Amazon Drought Green-Up Investigation

Investigator: 
Martin Bouda
Advisor: 
Peter Raymond
Start Date: 
September, 2008
Description: 

I will attempt to use satellite imagery to investigate the causes of the counter-theoretical green-up observed in the Amazon region during the 2005 growing season (see Saleska et al. “Amazon Forests Green-Up During 2005 Drought” in Science Vol. 318, 26 Oct. 2006). In particular, the hypothesis I will be attempting to test is that the increase of canopy chlorophyll concentration during the drought is due to increased productivity of sub-dominant species with greater water use efficiency (WUE), following an initial wilting/drought deciduous behaviour of the dominant species. The initial wilt should show up as a slump in a vegetation index over a broad area, followed by a new (and anomalous) increase in the index as the sub-dominant species take over. Should this pattern be observed in areas that showed up as anomalously green in the Saleska paper and not in other regions of the amazon, I would wish to pick one or more smaller areas within each of these categories and try to use spectral analysis to see if a difference in the composition vegetation cover can be detected this way. The leaves of the plants with greater WUE should have different characteristics than those of the usual dominants, which I hope will show up in their spectral signature.

The project should help me with establishing a region for my Master’s research, which will deal with changing hydrology and its influence on species composition of plant communities. The Amazon is one region I am considering to work in and if the hypothesis outlined above is borne out by the evidence, I would in all probabiliy choose to go there.

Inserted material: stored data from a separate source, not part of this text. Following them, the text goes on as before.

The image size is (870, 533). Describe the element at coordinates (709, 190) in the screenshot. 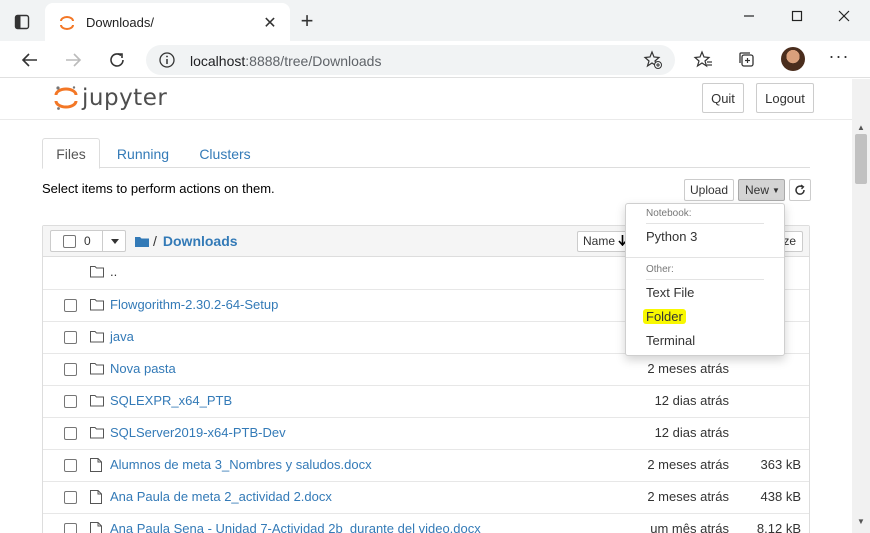

I see `upload-button: Upload` at that location.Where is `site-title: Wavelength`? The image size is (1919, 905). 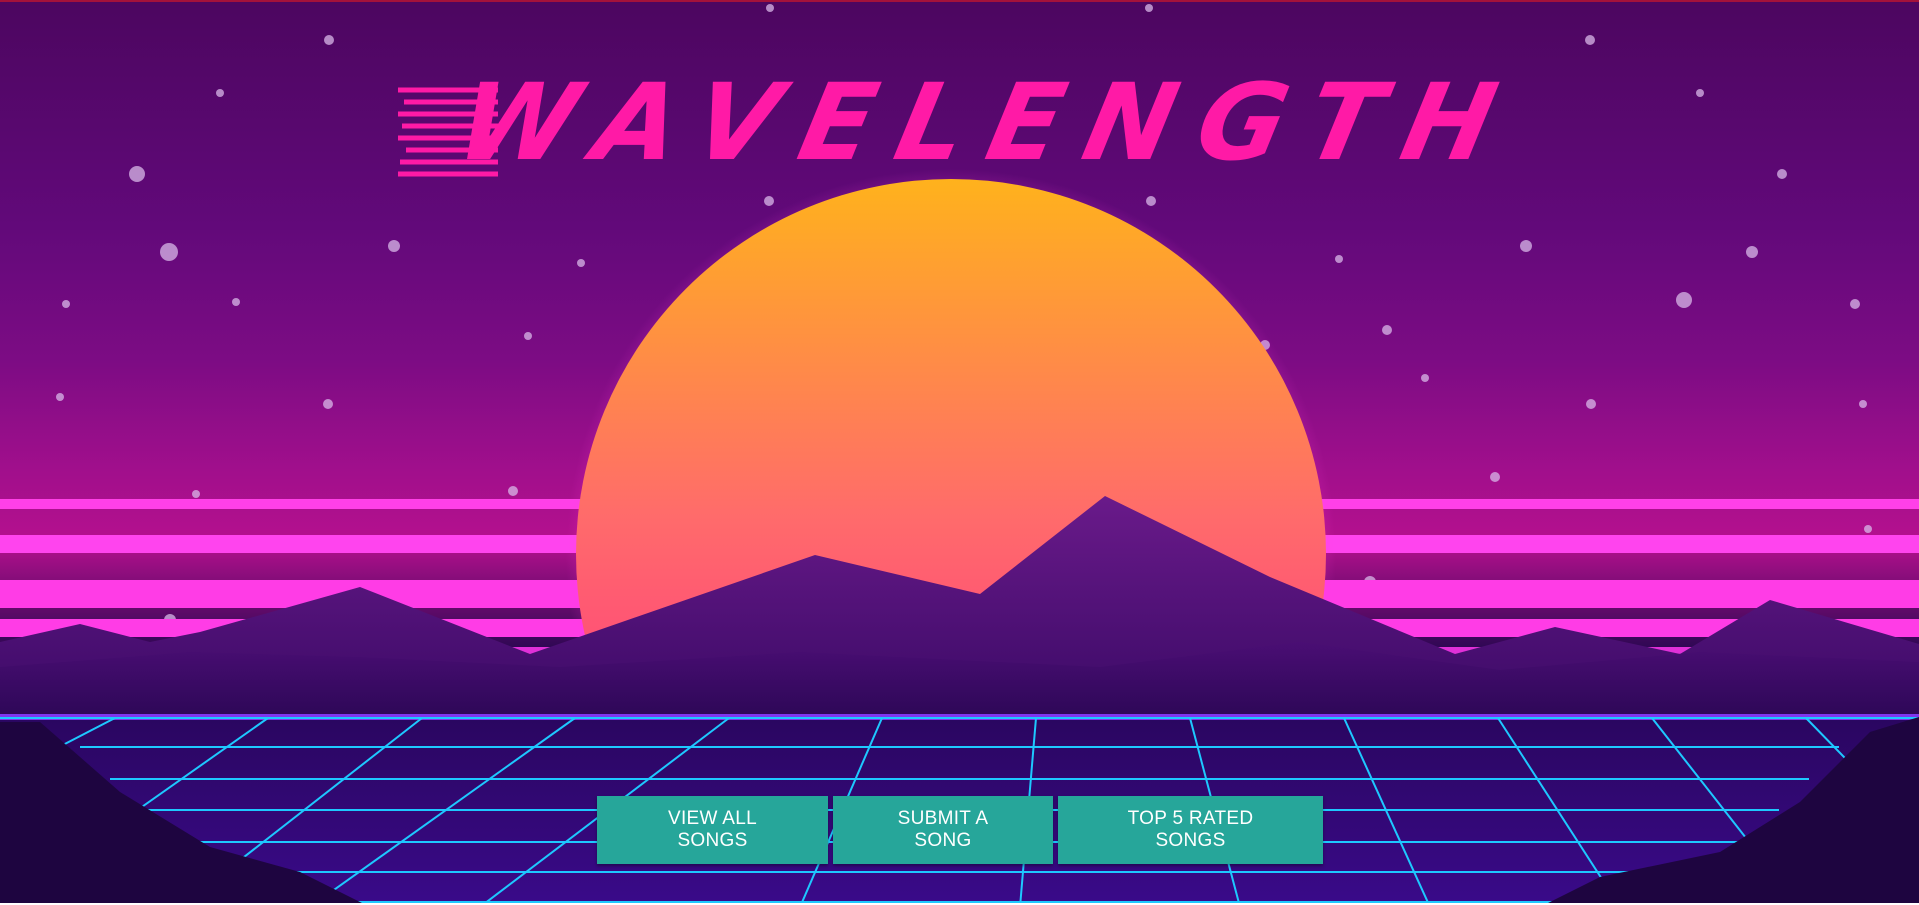 site-title: Wavelength is located at coordinates (989, 122).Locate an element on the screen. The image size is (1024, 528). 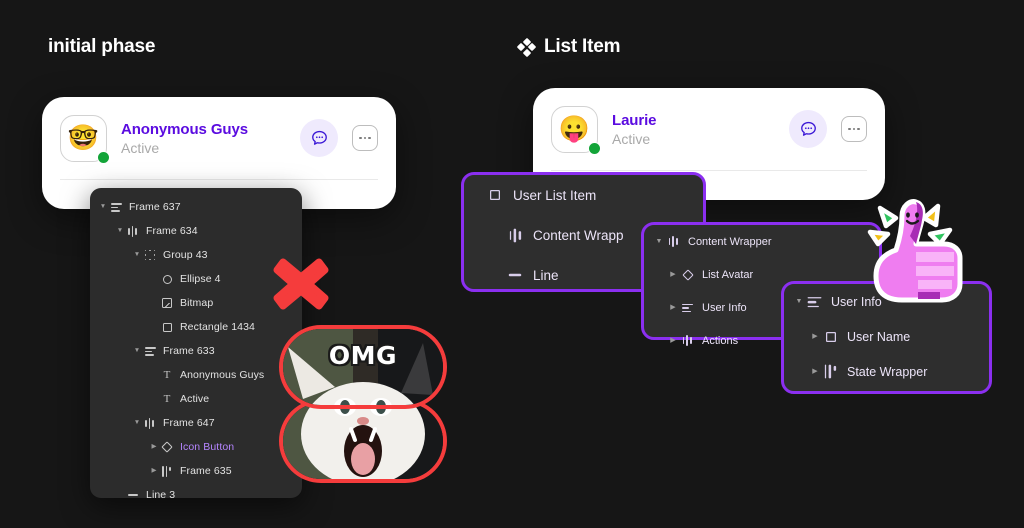
layer-label: Bitmap is located at coordinates (197, 303).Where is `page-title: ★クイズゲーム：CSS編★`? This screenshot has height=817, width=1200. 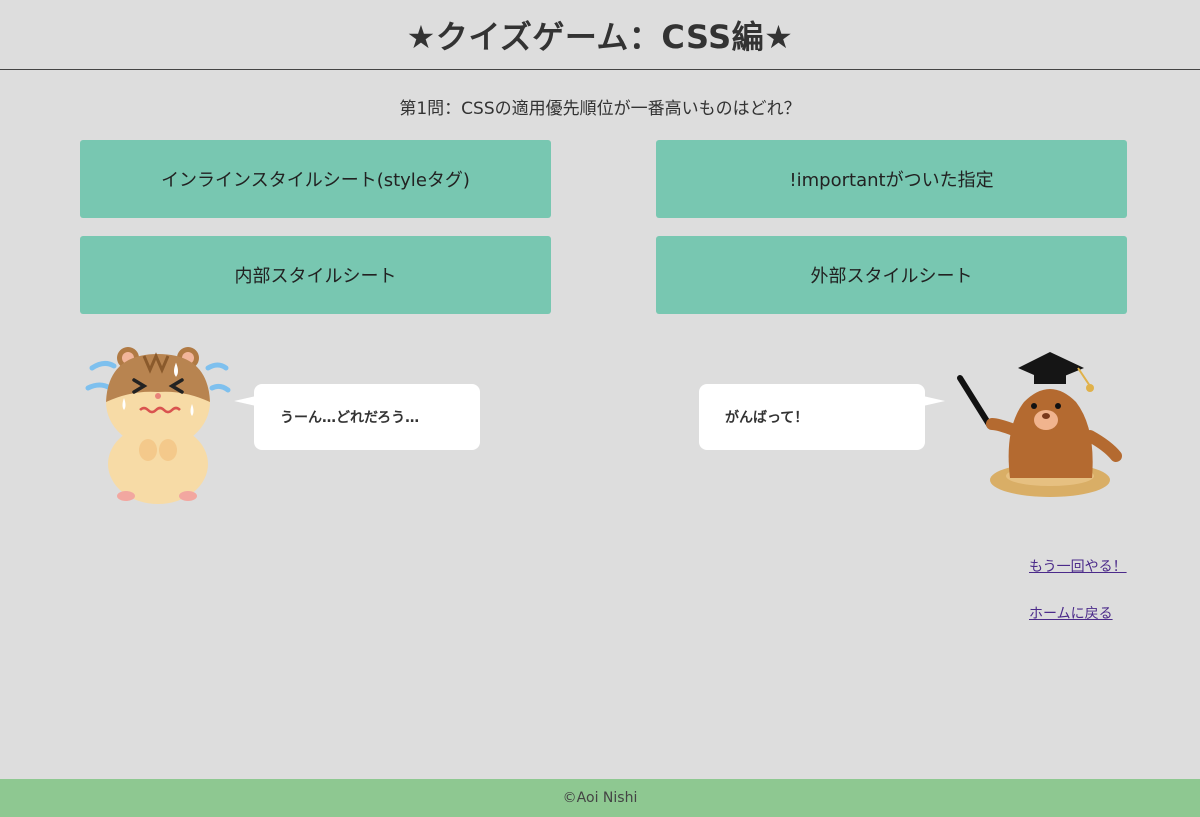 page-title: ★クイズゲーム：CSS編★ is located at coordinates (600, 36).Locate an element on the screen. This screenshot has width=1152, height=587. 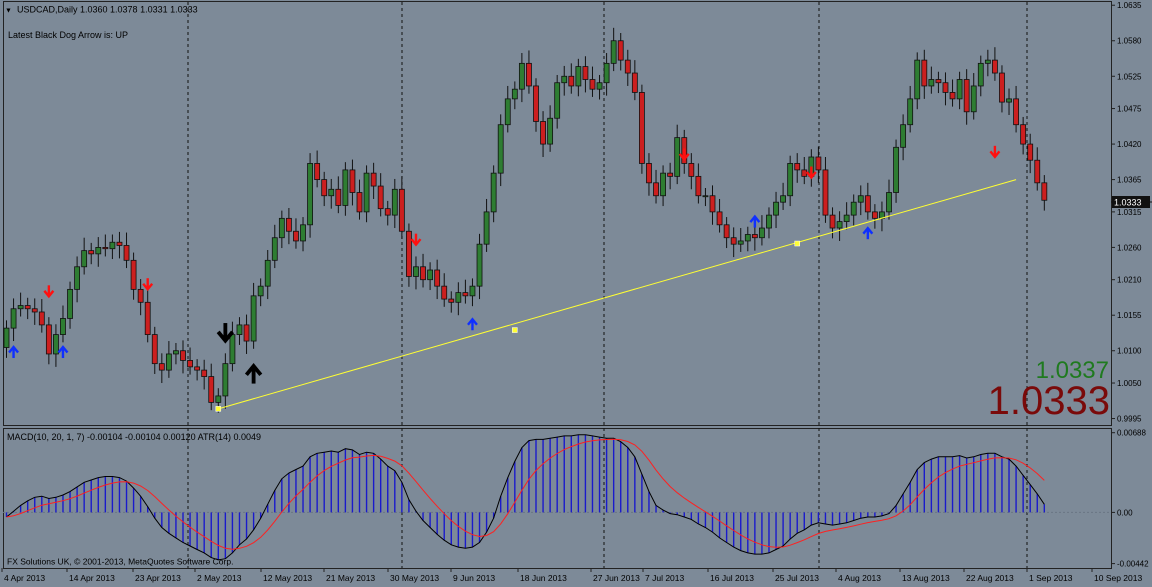
price-tick-label: 1.0155 is located at coordinates (1130, 316).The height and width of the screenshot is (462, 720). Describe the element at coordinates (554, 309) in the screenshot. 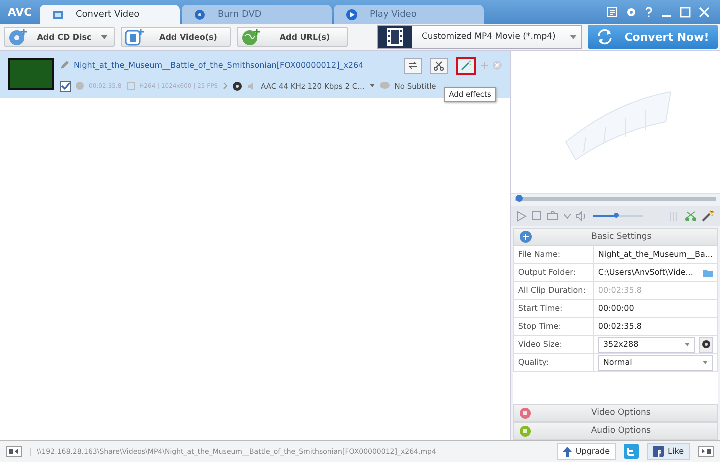

I see `setting-label: Start Time:` at that location.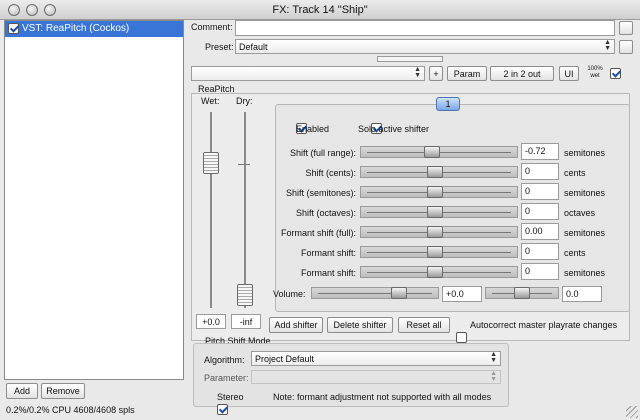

The broader significance of this research is that it should inform the way that amazon rainforests are modeled in coupled atmoshpere-vegetation models. The current models predict that the rainforest will collapse to savannah as a result of the influence of climate change on its hydrological cycle. There are very good reasons to believe this model prediction is incorrect (because of the 2005 observations and also because the models predict this collapse of the forest when fed atmospheric data from the past several decades, when they it did not in fact turn to savannah). One way of improving the predictive power of the model would be to include in the models sub-dominant components of the forest community with diverse strategies of obtaining and conserving water. If it can be shown that such sub-dominant species give the community greater resilience in the face of drier conditions, they would no doubt be incorporated into the model as a separate component of the vegetation. This may lead the models to accurately predict the actual fate of the amazon forest in the near future.